While many people perceive the term eco-tourism to mean a more friendly, most are not aware of the negative impacts that result from this type of tourism.
"Nature tourism" is based on the use of natural resources in an undeveloped state.
With this separation of people and nature, reserves areas in Tanzania were created without any consideration for the local communities.
Tourism industry has grown to be a $439 billion a year business. Tourism is one of the top five export categories in Tanzania. It is no surprise, then, Tanzania government wants to take advantage of this incredible economic opportunity. In competition with many other beautiful places, Tanzania has to make their lands look the most attractive to the tourism community, and, unfortunately, the price is paid by the local people.
Today, more parks and reserves are being created by the government without the participation or consent from the indigenous people.

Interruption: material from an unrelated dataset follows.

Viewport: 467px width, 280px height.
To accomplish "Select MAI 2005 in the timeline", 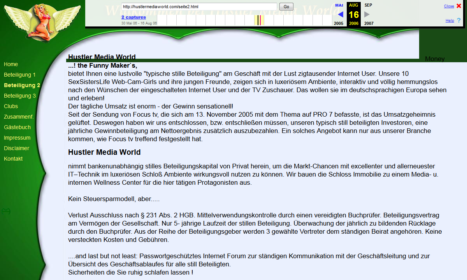I will pyautogui.click(x=339, y=5).
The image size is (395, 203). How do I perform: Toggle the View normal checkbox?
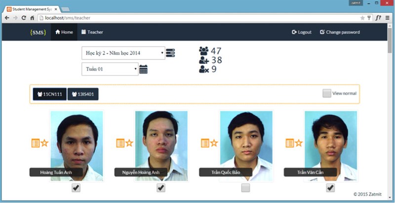click(326, 93)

The indigenous people consider development, whether it is through tourism or other government projects, to only benefit others and not their own situations. Over the course of their existence, Maasai land has been taken away from them repeatedly, and after many broken promises of compensation and participation, the Maasai have started to fight for their land rights.
Maasai societies were sharing their land with the wild animals long before the arrival of those who use game only as a means of making money. They should not be pushed off from their own land for the financial convenience of commercial hunters and hotel-keepers.
The Maasai were highly influenced by the concept of privatization and its benefits and by the World Bank, which encouraged privatization. Privatization, however, was not an ideal substitution for the traditional migration that was so compatible with the land. While the Maasai did compete with the wildlife, it was not so significant for it to be damaging. Privatization concentrated their livelihood to a restricted piece of land, thus contributing to "unsustainable ecology”.
Two events have played into the environmental injustices that have occurred among the Maasai people. First, the Maasai lost considerable rangeland to the rich, white British colonists in the early part of their history, and it is unknown whether or not the land they were left with can sustain the remaining population. Second, to keep their parks desirable to tourists by preserving the wildlife, the governments restricted the Maasai to small parcels of land, which is not compatible with a pastoral way of life. It is ironic that while the government is blaming Maasai overgrazing on park degradation, they are encouraging unsustainable practices by restricting them from migrating.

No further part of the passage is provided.